António Costa ainda tentou por alguma água na fervura, afirmando que a substituição não iria alterar a política de Saúde, porque quem define esta é o governo e o ministro deve aplicá-la, havendo naturalmente ajustamentos à sua aplicação em função do novo ministro.

Esta afirmação que não passa de uma evidência, provocou a reação imediata de alguns dos abutres de serviço que, quais profetas da desgraça, afirmaram que, assim sendo – mantendo-se a mesma política -, os problemas iriam continuar.

Face a tudo o que referi e sem escamotear os muitos problemas existentes no Serviço Nacional de Saúde, parece-me evidente o que aqueceu este Verão na área da Saúde.

Certamente que foram os diversos problemas surgidos em diversos hospitais e outros serviços de Saúde. Mas será que esses problemas não existiam antes? Não sabíamos todos que, com a concentração de quase toda a capacidade de resposta do Serviço Nacional de Saúde na resposta à pandemia da COVID-19, se iam agravar os muitos problemas existentes e diminuir a respostas a quase todas as outras doenças? Então porque, de repente, de forma gradual e – porque não dizê-lo também -, concertada, nos foi apresentada uma situação catastrófica do Serviço Nacional de Saúde? A resposta parece-me evidente. Foi uma orquestração por parte dos que defendem que a Saúde é um negócio como qualquer outro, em que quem tem dinheiro compra bons serviços e quem não tem recorre ao Serviço Nacional mínimo de Saúde.

Ao explanar esta visão que tenho da guerra sem fronteiras que se trava entre os que defendem o negócio privado da Saúde e os que defendem o Serviço Nacional de Saúde predominantemente público, não deixarão os primeiros de me acusarem, como fazem a todos que defendem a maior conquista de Abril, de defender o Serviço Nacional de Saúde por razões ideológicas de Esquerda.
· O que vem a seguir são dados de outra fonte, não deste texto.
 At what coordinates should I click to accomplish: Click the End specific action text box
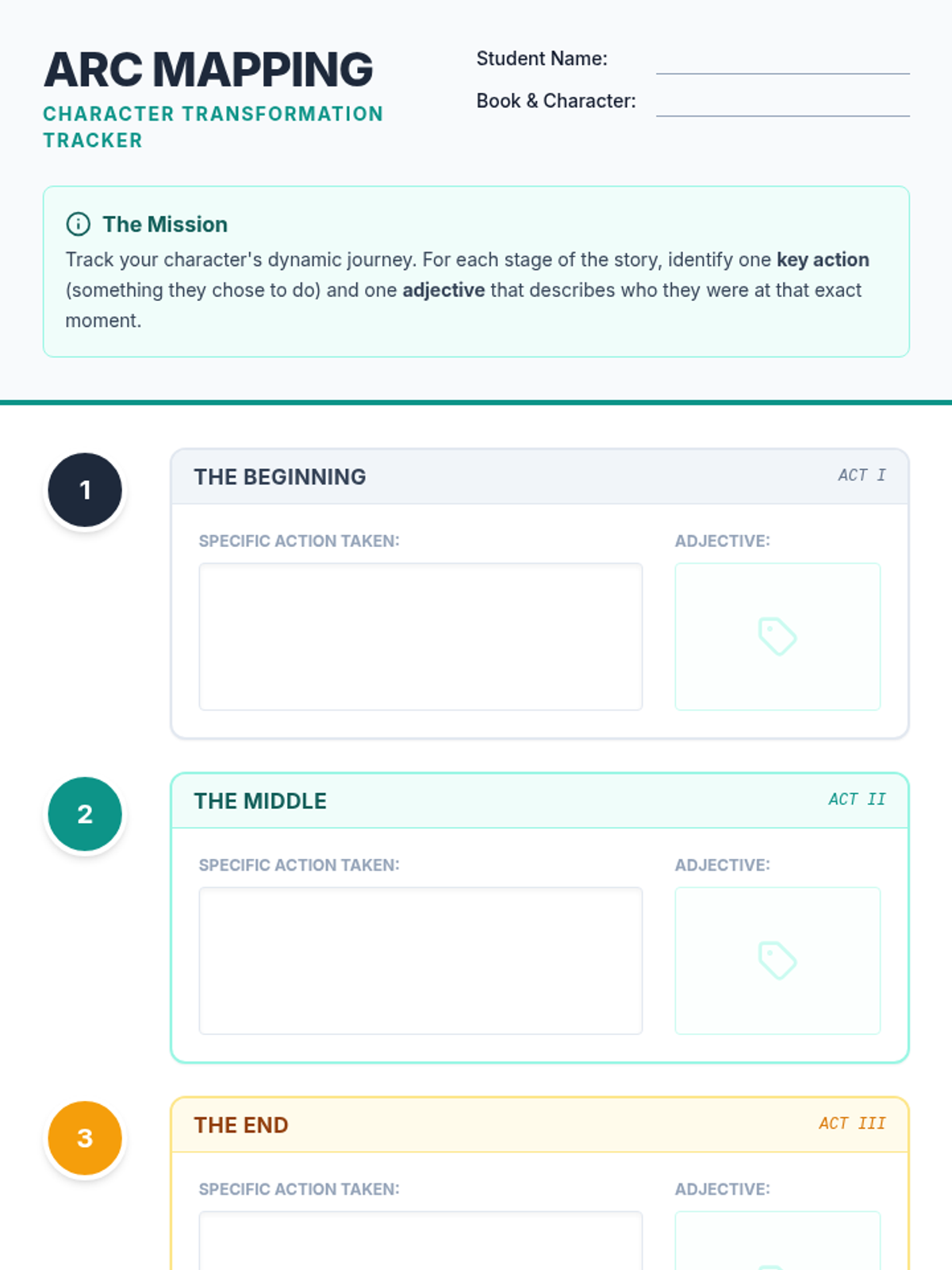pyautogui.click(x=420, y=1241)
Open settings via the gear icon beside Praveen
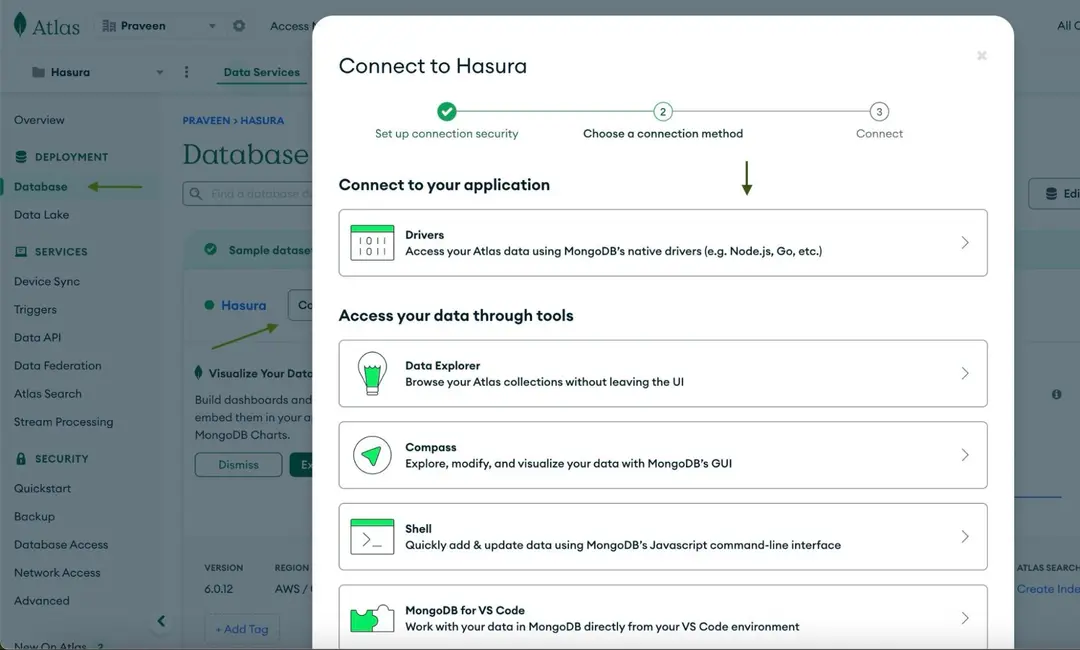This screenshot has height=650, width=1080. click(x=238, y=25)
Como se eles não defendessem o negócio da Saúde por razões ideológicas também, para além dos interesses económicos de alguns…

A afirmação feita por Manuel Pizarro, o novo ministro da Saúde, de que “A gestão privada dos hospitais já provou que funciona, deve continuar e até ser alargada” não deve deixar descansados os que, como eu, defendem o Serviço Nacional de Saúde público.

Antes de terminar e para que não restem dúvidas, devo esclarecer que a defesa do Serviço Nacional de Saúde, público, geral e gratuito, não exclui o envolvimento e a participação de privados, como aliás se verifica. O que deve prevalecer é o interese público e não a submissão aos interesses dos que dominam o negócio da Saúde.

Fiquem bem e com saúde, se possível. Até para a semana.

Crónica, de ontem, de Lopes Guerreiro, na Rádio Vidigueira.